● DIRECTIONS FOR THIS TASK
Reproduce each of the following records exactly as it appears, with every line preserved word for word.
------------------------------------------------------------------------
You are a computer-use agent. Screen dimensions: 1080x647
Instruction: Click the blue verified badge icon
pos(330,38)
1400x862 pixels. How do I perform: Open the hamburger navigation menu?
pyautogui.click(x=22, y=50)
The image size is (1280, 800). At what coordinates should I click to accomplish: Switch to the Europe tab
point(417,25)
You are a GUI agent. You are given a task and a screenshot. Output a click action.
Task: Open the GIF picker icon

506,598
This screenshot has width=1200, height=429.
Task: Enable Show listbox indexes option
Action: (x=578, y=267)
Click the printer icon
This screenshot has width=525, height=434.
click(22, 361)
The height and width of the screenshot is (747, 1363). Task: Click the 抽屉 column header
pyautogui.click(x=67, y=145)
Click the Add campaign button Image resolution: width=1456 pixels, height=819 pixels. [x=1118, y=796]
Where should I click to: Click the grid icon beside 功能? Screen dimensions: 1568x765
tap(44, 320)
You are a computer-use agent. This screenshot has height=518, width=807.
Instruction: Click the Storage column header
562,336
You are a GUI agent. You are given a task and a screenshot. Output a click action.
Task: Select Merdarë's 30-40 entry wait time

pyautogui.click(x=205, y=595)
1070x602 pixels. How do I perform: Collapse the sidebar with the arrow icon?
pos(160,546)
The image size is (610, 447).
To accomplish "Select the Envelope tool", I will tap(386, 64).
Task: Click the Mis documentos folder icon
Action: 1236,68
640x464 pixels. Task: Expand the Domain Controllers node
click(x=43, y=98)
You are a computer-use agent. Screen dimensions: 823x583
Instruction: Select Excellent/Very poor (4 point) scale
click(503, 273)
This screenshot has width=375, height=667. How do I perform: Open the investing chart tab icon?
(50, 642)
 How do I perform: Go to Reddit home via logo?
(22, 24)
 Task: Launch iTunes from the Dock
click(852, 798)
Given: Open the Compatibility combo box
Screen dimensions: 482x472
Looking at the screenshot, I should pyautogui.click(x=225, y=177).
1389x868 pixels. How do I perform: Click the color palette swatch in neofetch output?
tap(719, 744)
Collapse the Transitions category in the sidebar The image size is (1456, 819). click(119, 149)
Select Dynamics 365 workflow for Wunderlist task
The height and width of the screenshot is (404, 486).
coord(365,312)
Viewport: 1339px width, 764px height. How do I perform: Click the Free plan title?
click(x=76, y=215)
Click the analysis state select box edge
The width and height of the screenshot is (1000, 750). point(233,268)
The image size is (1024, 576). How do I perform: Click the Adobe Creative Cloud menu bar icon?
------------------------------------------------------------------------
● IN RESPONSE
You are a computer-use agent. Screen dimensions: 1080x647
Instruction: Click the blue verified badge icon
pos(330,38)
1400x862 pixels. How do I perform: Open the hamburger navigation menu?
pyautogui.click(x=22, y=50)
The image size is (1280, 800). At what coordinates should I click to accomplish: Switch to the Europe tab
point(417,25)
You are a GUI agent. You are given a task and a screenshot. Output a click action.
Task: Open the GIF picker icon

506,598
This screenshot has width=1200, height=429.
Task: Enable Show listbox indexes option
Action: (x=578, y=267)
Click the printer icon
This screenshot has width=525, height=434.
click(22, 361)
The height and width of the screenshot is (747, 1363). Task: Click the 抽屉 column header
pyautogui.click(x=67, y=145)
Click the Add campaign button Image resolution: width=1456 pixels, height=819 pixels. [x=1118, y=796]
Where should I click to: Click the grid icon beside 功能? Screen dimensions: 1568x765
tap(44, 320)
You are a computer-use agent. This screenshot has height=518, width=807.
Instruction: Click the Storage column header
562,336
You are a GUI agent. You are given a task and a screenshot. Output a click action.
Task: Select Merdarë's 30-40 entry wait time

pyautogui.click(x=205, y=595)
1070x602 pixels. How do I perform: Collapse the sidebar with the arrow icon?
pos(160,546)
The image size is (610, 447).
To accomplish "Select the Envelope tool", I will tap(386, 64).
Task: Click the Mis documentos folder icon
Action: 1236,68
640x464 pixels. Task: Expand the Domain Controllers node
click(x=43, y=98)
You are a computer-use agent. Screen dimensions: 823x583
Instruction: Select Excellent/Very poor (4 point) scale
click(503, 273)
This screenshot has width=375, height=667. How do I perform: Open the investing chart tab icon?
(50, 642)
 How do I perform: Go to Reddit home via logo?
(22, 24)
 Task: Launch iTunes from the Dock
click(852, 798)
Given: Open the Compatibility combo box
Screen dimensions: 482x472
Looking at the screenshot, I should pyautogui.click(x=225, y=177).
1389x868 pixels. How do I perform: Click the color palette swatch in neofetch output?
tap(719, 744)
Collapse the Transitions category in the sidebar The image size is (1456, 819). click(119, 149)
Select Dynamics 365 workflow for Wunderlist task
The height and width of the screenshot is (404, 486).
coord(365,312)
Viewport: 1339px width, 764px height. How do I perform: Click the Free plan title?
click(x=76, y=215)
Click the analysis state select box edge
The width and height of the screenshot is (1000, 750). point(233,268)
The image size is (1024, 576). How do I perform: Click the Adobe Creative Cloud menu bar icon?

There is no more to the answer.